I was still wearing a corduroy jacket with a church insignia embroidered on the breast pocket when I encountered a gay pride march heading to Central Park. I took a deep breath on the curb and then stepped into the street, into a festive and angry crowd, and into another life. Then I won the lottery when I met Larry Gross in 1975, since we have been lovers, friends and comrades for over forty years. I met socialists in the women’s health care movement, and later became a cofounder of the ACT UP chapter in Philadelphia. This short story will not entirely explain my distant and puzzled regard of Pete Buttigieg, because every person is finally a mystery. But these events are small personal pieces in a much larger historical mosaic.
The youngest presidential candidate of the Democratic Party has demonstrated his appeal among its older members and among the kind of white progressives — I will use that last word here without scare quotes– who otherwise voted by rote for Hillary Clinton and for Barack Obama. These career politicians opposed gay marriage until they started chasing gay voters at the opportune hour. These are the sort of facts that also vanish conveniently in the current campaign season.
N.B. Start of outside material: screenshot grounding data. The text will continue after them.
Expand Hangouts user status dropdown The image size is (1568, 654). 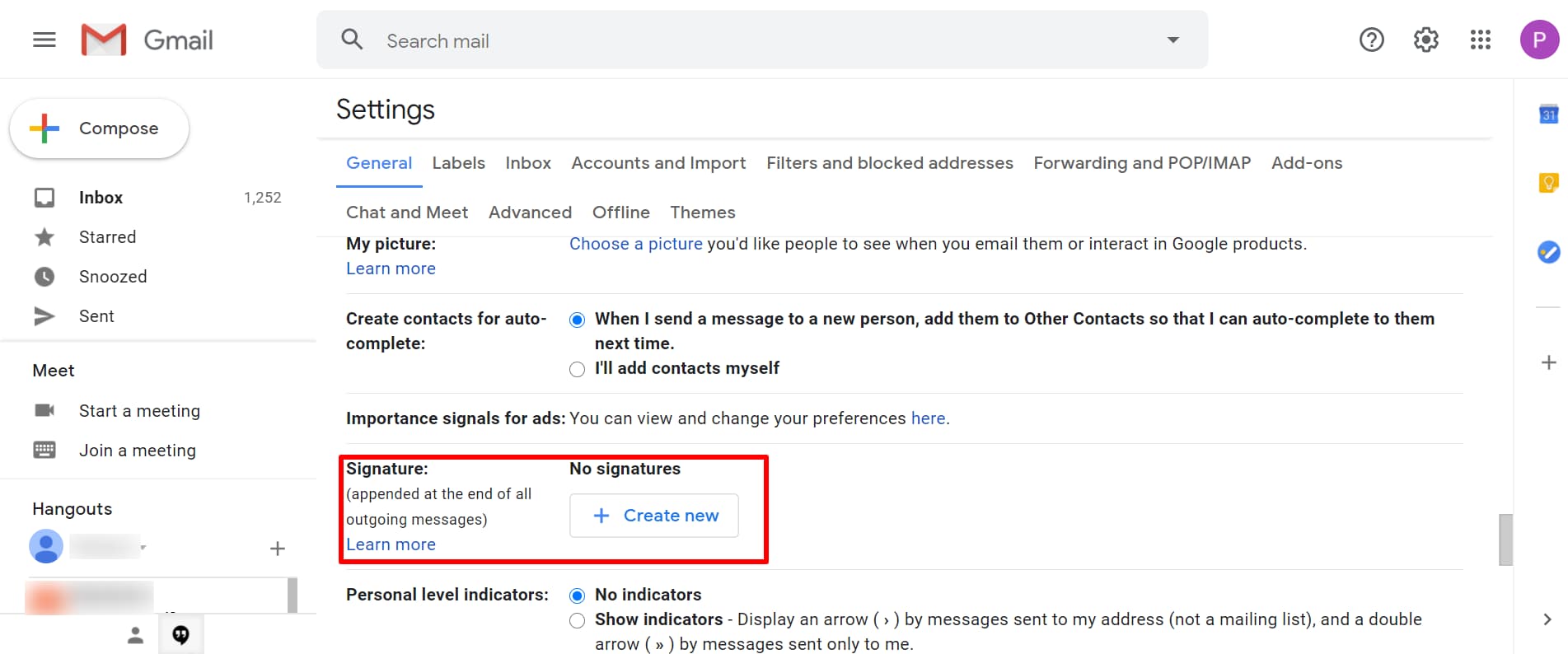(x=143, y=548)
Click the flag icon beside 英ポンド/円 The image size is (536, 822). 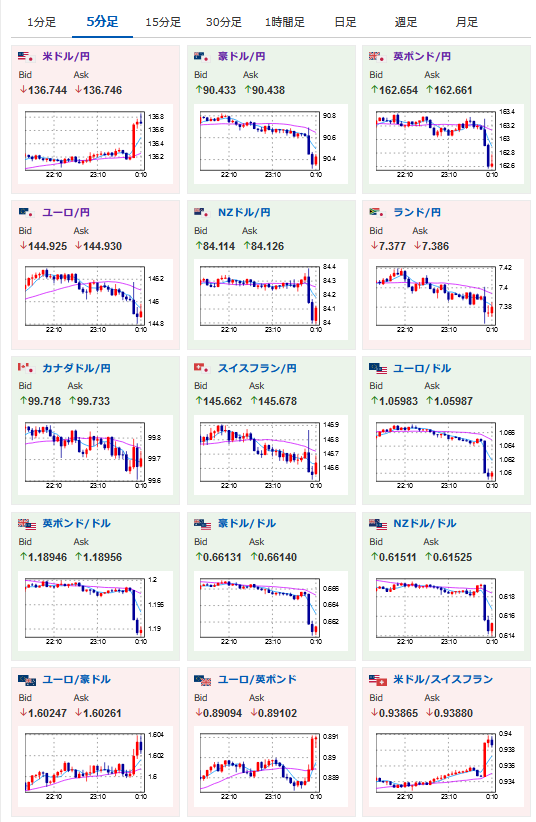377,56
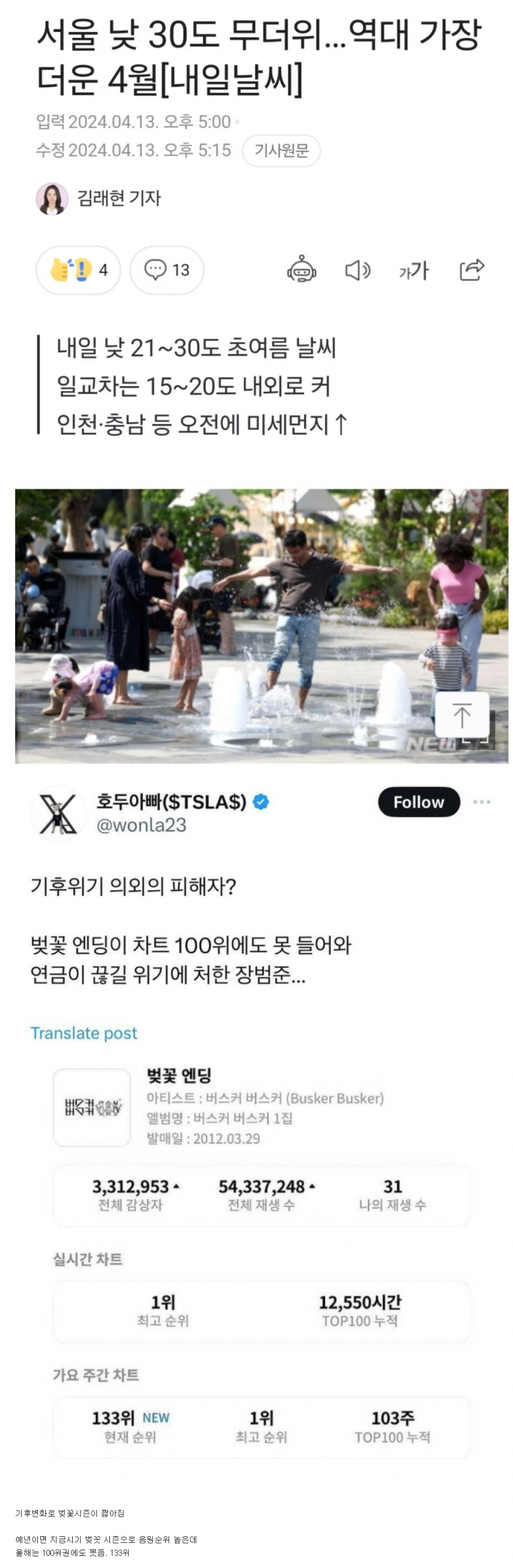Open the font size 가가 control
This screenshot has height=1568, width=513.
(414, 270)
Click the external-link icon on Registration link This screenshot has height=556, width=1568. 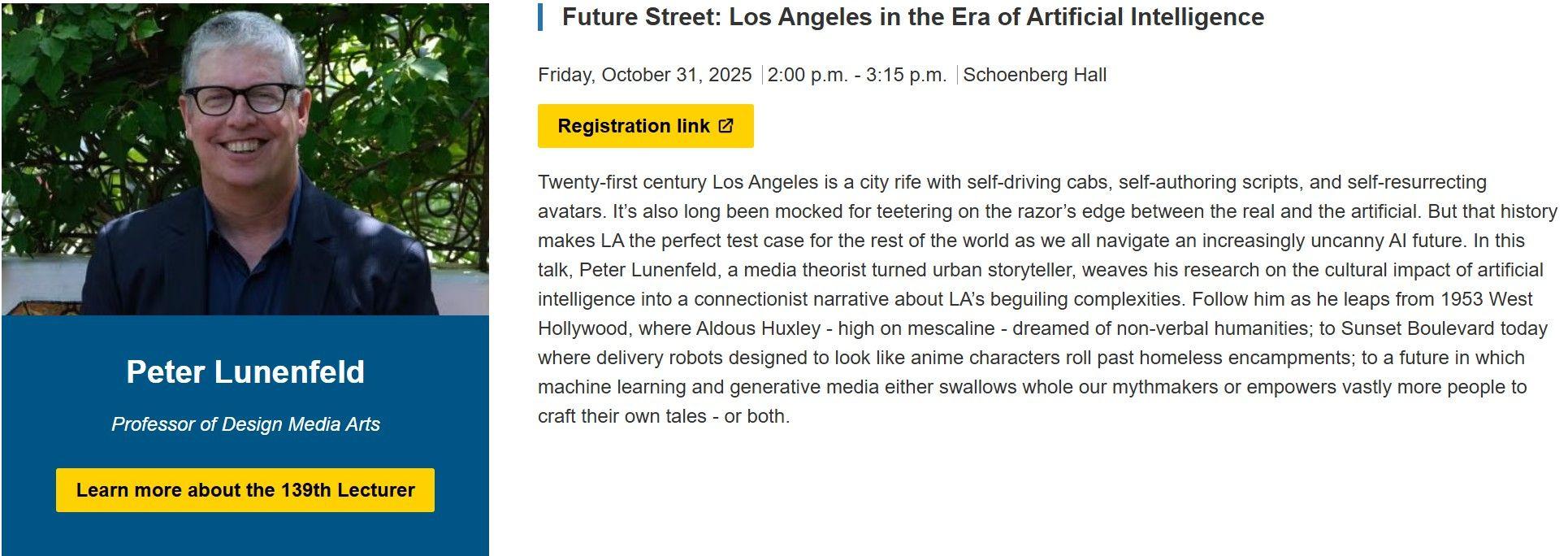pyautogui.click(x=726, y=126)
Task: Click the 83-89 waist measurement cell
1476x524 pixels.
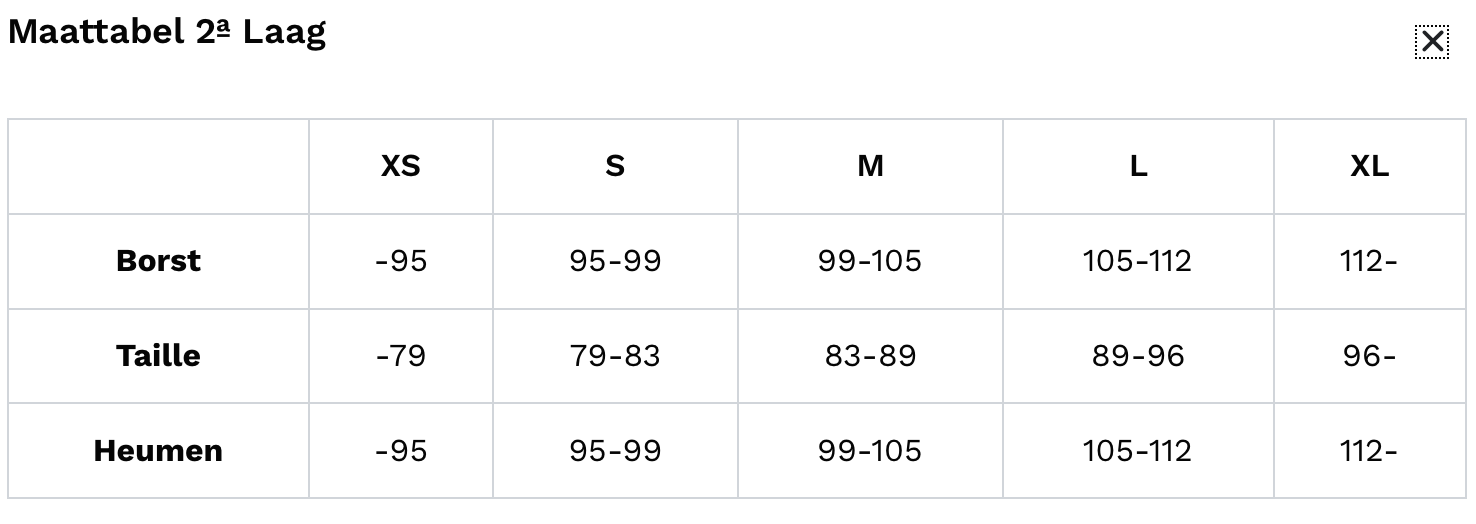Action: tap(870, 356)
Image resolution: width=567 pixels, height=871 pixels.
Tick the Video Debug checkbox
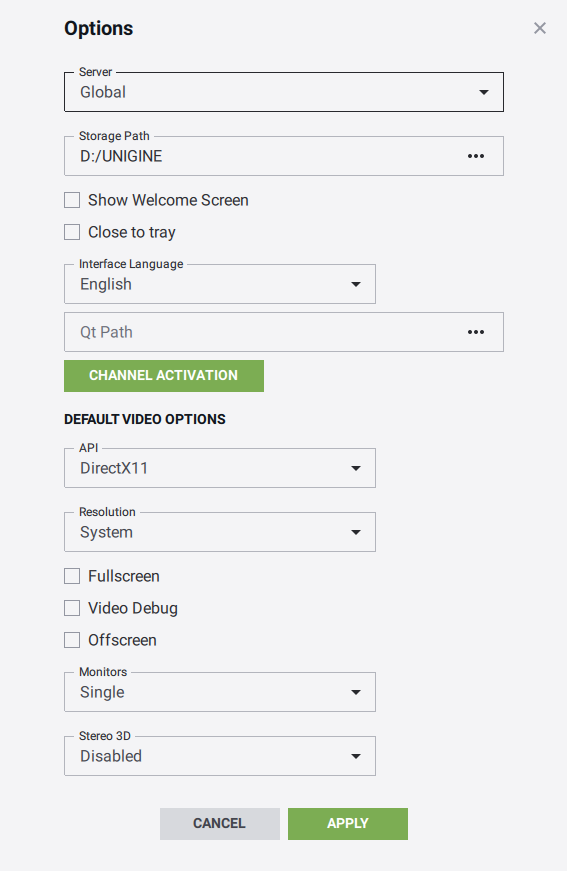[72, 608]
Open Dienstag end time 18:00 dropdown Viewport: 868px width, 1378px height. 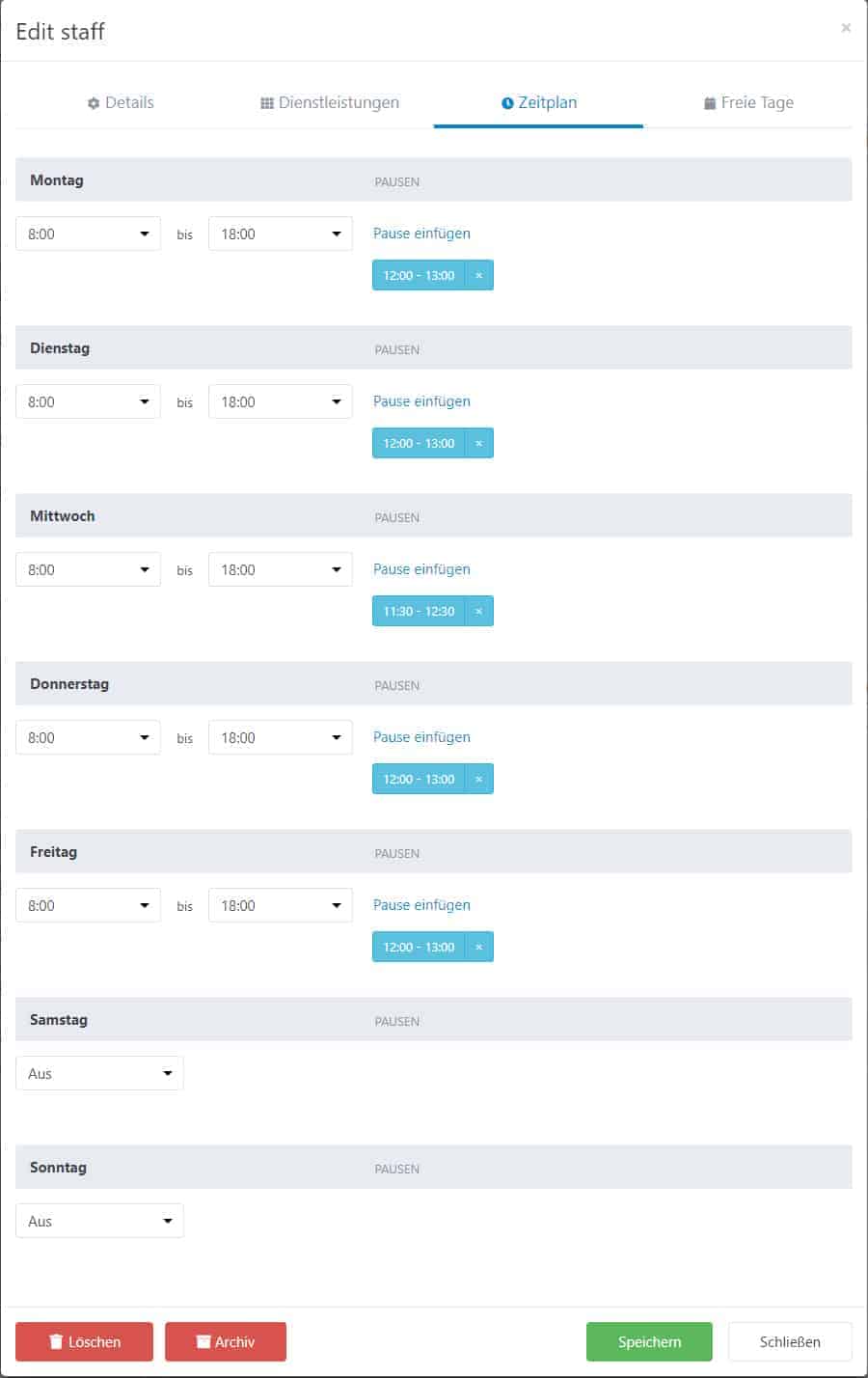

A septuagenarian from Vermont has roused the loyalty of many people half his age and younger, a man who was regarded by most respectable Democrats as a wild haired prophet in the wilderness, a reminder of their own hopes for change before they settled for the campaign slogan of Hope and Change. Bernie was also a mensch decades ago when he defended gay marriage against bipartisan bigots, and when a sector of the reactionary left still reduced queers to footnotes or sick jokes.
In the recent debate among Democratic presidential candidates in Nevada, there was an electric exchange of views between Buttigieg and Sanders. And Sanders responded both with fighting spirit and sounder public policies. Sanders rightly reminds the public that Buttigieg is a darling of Wall Street and receives donations from the club of billionaires.
In 2000, Buttigieg won a Profiles in Courage student essay contest by lauding the courage of Bernie Sanders. “Politicians are rushing for the center, careful not to stick their necks out on issues,” wrote the student at St. Joseph’s High School in South Bend, Indiana. Buttigieg added, “Sanders’ courage is evident in the first word he uses to describe himself: ‘Socialist’. In a country where Communism is still the dirtiest of ideological dirty words, in a climate where even liberalism is considered radical, and Socialism is immediately and perhaps willfully confused with Communism, a politician dares to call himself a socialist? He does indeed.”
In 2020, Buttigieg says he admired Sanders in his youth, a sideways compliment on his way to delivering this scripted yellow line running straight down the middle of Main Street: “We cannot risk dividing Americans’ future further, saying that you must either be for a revolution or you must be for the status quo.”
No, on the contrary. We, the people, must take the risk of a political revolution so that the status quo of the corporate state does not deepen class divisions in this country as deep and wide as the Grand Canyon. Do I wish Sanders would smile more and modulate his oratory with more grace notes? Sure, but Sanders may be too old to change habits of this kind, while his integrity over a lifetime speaks directly to a multiracial coalition of workers and young people. And who is Buttigieg by contrast? Buttigieg is the Energizer Bunny of Hegemony.